The Austin market right now
Austin's market has cooled from its pandemic peak and now favors patient buyers — which matters a lot if you need to sell quickly. Within the City of Austin, the median sale price is around $542,000 (down about 2.3% year over year), and homes take roughly 48 days to sell, according to Redfin. Price per square foot has slipped to about $313, down nearly 7% from last year, so sellers can no longer count on a fast bidding war.
Zoom out to the broader Austin-area MLS and the picture is softer still. The Austin Board of REALTORS data (via Team Price) shows an Austin-area median sold price near $460,000, roughly 5.9 months of inventory, and more than 17,000 active listings as of June 2026 — a balanced-to-buyer market. More than half of active listings have already taken a price cut, and the sold-to-list ratio sits around 97.75%, meaning most sellers are accepting under their asking price.
For an Austin homeowner who needs certainty rather than top dollar, that backdrop is the whole point. When the average listing sits a month and a half — and many sit far longer in slower pockets like parts of far-east or southeast Austin — a cash sale trades a little price for speed and a guaranteed close, with no risk of a buyer's financing falling through.
Why Austin homeowners sell fast for cash
Property taxes are one of the biggest pressures unique to Austin. Travis County carries some of the highest effective rates in Texas — roughly 1.8% to 2.3% of value — so a $500,000 home can owe well over $10,000 a year. When that bill lands on an inherited house, a rental that's gone vacant, or a home behind on payments, owners often choose to sell rather than keep carrying it. Texas's November 2025 homestead exemption increase helps owner-occupants, but it doesn't cover inherited or non-homestead properties.
Relocation is the other big driver. Austin's job churn — from tech employers and large operations like Tesla's Giga Texas plant in far-east Travis County — means people move in and out constantly, and a cross-country job start rarely lines up with a 48-day listing timeline. We also hear from owners dealing with City of Austin code-enforcement notices (an NOV with a fix-it deadline), fire or water damage, or a house that simply needs more repairs than they can fund.
Inherited homes are especially common. East Austin and other transitioning neighborhoods have seen long-time family homes pass to heirs who live out of state and don't want to renovate a dated property or manage it from afar. In all of these situations, a cash offer lets the seller skip repairs, showings, and uncertainty and move on.
How a cash sale works in Austin
A cash sale in Austin is straightforward. You request a no-obligation offer and share basic details about the property and its condition. A cash buyer reviews recent Travis County comparable sales and the home's repair needs, then presents an offer — typically within a day or two.
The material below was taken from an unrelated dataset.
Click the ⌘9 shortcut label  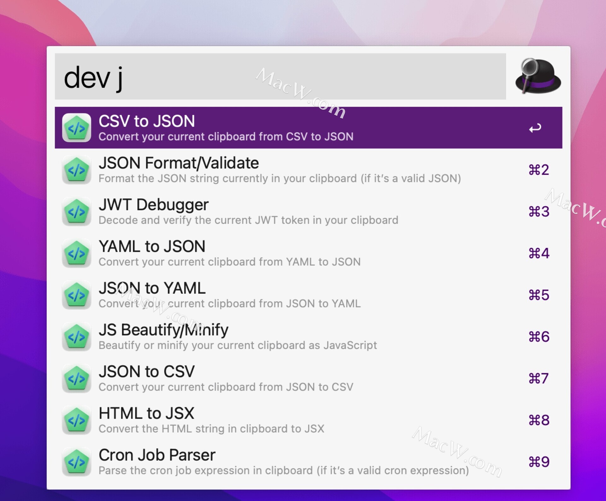click(x=539, y=462)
There's no need to clean, stage, host showings, or make repairs; cash buyers purchase as-is.
If you accept, you choose the closing date and close at a Travis County title company, which handles the title search, payoff of any existing mortgage or liens, and recording with the county. Because there's no lender appraisal or loan underwriting, closings often happen in one to three weeks instead of the 45-plus days a financed buyer needs. Texas has no state income tax, and as the seller you typically pay no agent commission in a direct cash sale.
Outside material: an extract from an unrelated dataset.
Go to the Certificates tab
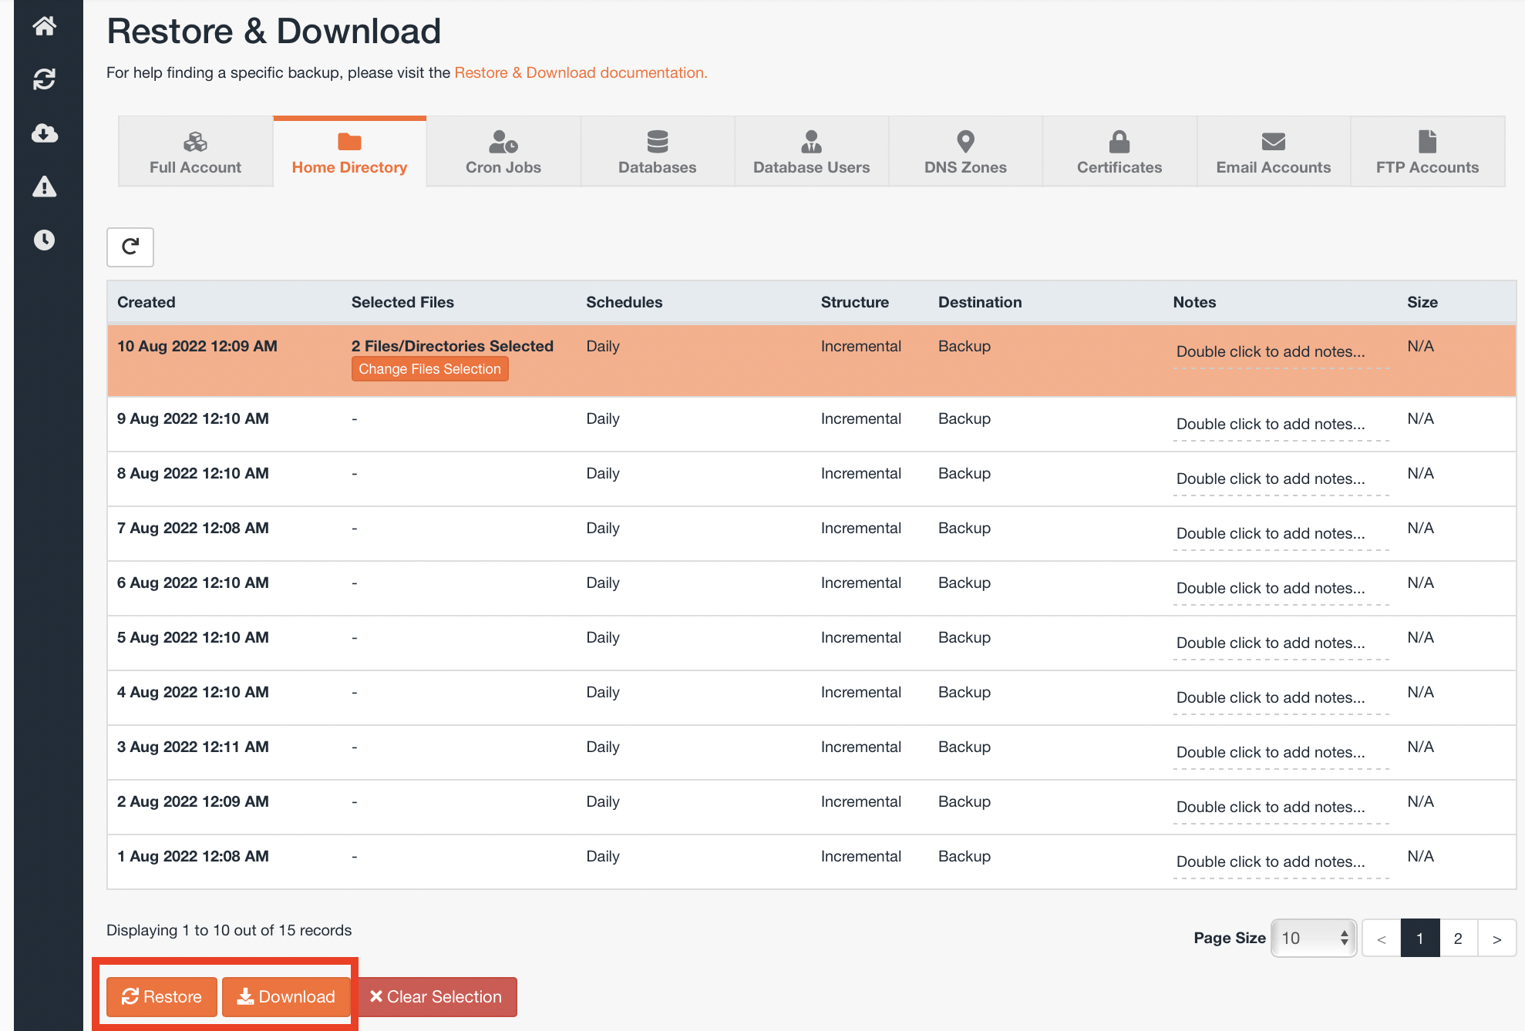Image resolution: width=1525 pixels, height=1031 pixels. point(1119,153)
A reputable cash buyer should give you a clear written offer, explain how the number was reached, and never pressure you to sign on the spot. You're free to compare it against listing with an agent and decide what fits your timeline and goals.
Foreclosure, probate, and the Travis County venue
Texas mostly uses non-judicial foreclosure, which moves quickly. Under Texas Property Code Section 51.002, a lender must give at least 21 days' written notice before a trustee sale, and the auction is held on the first Tuesday of the month between 10 a.m. and 4 p.m. at the county courthouse. In Travis County, those foreclosure sales take place at 10 a.m. on the west steps of the Travis County Courthouse at 1000 Guadalupe Street in downtown Austin.
That short timeline is why owners who are behind often sell fast: a cash sale can close before the first-Tuesday auction date and pay off the loan, helping protect their credit and any remaining equity. If you're getting foreclosure notices, the 21-day clock matters — acting early gives you the most options.
For inherited Austin homes, probate runs through Travis County Probate Court No. 1 and No. 2 at 200 W. 8th Street downtown. An estate generally needs to be admitted to probate before the home can be sold, though Texas independent administration often makes this faster and less costly than in many states. A cash buyer experienced with Travis County probate sales can work alongside the executor and the title company once authority to sell is in place.